Operational risk patterns in New Zealand banking: a clinical case study
Carina Zhao,
Lina El-Jahel and
Dimitris Margaritis
Journal of Operational Risk
Abstract:
This descriptive case study analyzes more than 5000 operational risk incidents from a major New Zealand bank to document risk patterns within a concentrated, dual-regulated banking environment. Using incident-level data from 2007 to 2023, the analysis reveals that human factors (such as training deficiencies and procedural lapses) accounted for more than half of all recorded incidents, challenging prevailing assumptions that technology failures dominate in digitally transforming banks. Regression analysis shows that, while human errors occur frequently, they are associated with lower-severity outcomes.

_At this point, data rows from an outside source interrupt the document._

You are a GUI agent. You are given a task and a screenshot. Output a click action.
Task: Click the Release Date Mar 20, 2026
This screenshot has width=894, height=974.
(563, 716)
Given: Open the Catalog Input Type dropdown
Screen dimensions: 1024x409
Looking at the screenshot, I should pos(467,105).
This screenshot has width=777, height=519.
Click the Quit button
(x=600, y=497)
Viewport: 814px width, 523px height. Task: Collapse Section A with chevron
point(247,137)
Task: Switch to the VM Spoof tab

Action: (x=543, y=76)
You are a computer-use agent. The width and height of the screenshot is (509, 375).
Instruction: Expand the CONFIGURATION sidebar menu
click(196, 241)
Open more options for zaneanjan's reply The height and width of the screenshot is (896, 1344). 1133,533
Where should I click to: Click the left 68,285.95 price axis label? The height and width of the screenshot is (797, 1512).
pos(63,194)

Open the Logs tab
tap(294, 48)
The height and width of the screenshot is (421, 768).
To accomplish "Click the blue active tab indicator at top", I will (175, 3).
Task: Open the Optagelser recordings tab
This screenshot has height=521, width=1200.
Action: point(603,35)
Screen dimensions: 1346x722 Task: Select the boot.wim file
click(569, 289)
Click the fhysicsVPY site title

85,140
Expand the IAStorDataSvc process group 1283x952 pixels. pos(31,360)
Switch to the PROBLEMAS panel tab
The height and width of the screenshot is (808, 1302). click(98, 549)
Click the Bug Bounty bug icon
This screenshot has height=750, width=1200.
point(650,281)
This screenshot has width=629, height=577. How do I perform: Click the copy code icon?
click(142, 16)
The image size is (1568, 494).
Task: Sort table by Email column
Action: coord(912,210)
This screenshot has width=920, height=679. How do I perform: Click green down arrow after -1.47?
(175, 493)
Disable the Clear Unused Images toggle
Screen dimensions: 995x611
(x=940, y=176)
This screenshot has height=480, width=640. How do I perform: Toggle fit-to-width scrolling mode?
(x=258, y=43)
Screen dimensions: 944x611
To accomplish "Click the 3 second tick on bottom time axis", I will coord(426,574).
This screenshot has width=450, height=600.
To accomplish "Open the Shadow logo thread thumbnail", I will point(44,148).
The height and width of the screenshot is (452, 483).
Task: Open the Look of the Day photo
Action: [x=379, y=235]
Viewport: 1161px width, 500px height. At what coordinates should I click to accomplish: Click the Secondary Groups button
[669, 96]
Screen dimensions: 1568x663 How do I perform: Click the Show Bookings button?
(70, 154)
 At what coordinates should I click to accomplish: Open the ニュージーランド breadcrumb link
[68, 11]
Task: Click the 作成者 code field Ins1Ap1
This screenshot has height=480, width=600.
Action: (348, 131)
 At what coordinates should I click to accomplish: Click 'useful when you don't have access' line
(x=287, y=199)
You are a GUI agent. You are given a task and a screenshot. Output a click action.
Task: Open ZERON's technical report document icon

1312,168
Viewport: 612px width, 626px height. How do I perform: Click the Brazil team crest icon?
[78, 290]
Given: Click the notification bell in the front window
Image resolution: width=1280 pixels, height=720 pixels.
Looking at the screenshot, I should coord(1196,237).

Process-related risks exhibit significant associations with customer, financial and regulatory impacts, whereas system failures (though less frequent) are uniquely linked to reputational damage in baseline models. This association becomes statistically insignificant when macroeconomic factors are controlled for, highlighting the contextual nature of operational risk dynamics. Incident patterns evolved alongside key regulatory reforms, including New Zealand’s Financial Markets Conduct Act 2013 and Financial Markets (Conduct of Institutions) Amendment Act 2022, though these temporal correlations do not imply causation. Approximately 80% of incidents originated from front-office functions, particularly within practices relating to clients, products and business, underscoring concentration in customer-facing processes. A forensic review of around 400 material incidents identifies six operational risk concentration areas: documentation verification, customer engagement, compliance processes, fraud prevention, payment processing and data management. These areas represent priorities for future risk mitigation but are beyond the study’s evaluative scope. As one of the first analyses to use incidentlevel operational risk data from a live banking environment, this research offers rare empirical evidence in a data-scarce domain and establishes a replicable approach for confidential case studies in concentrated banking markets.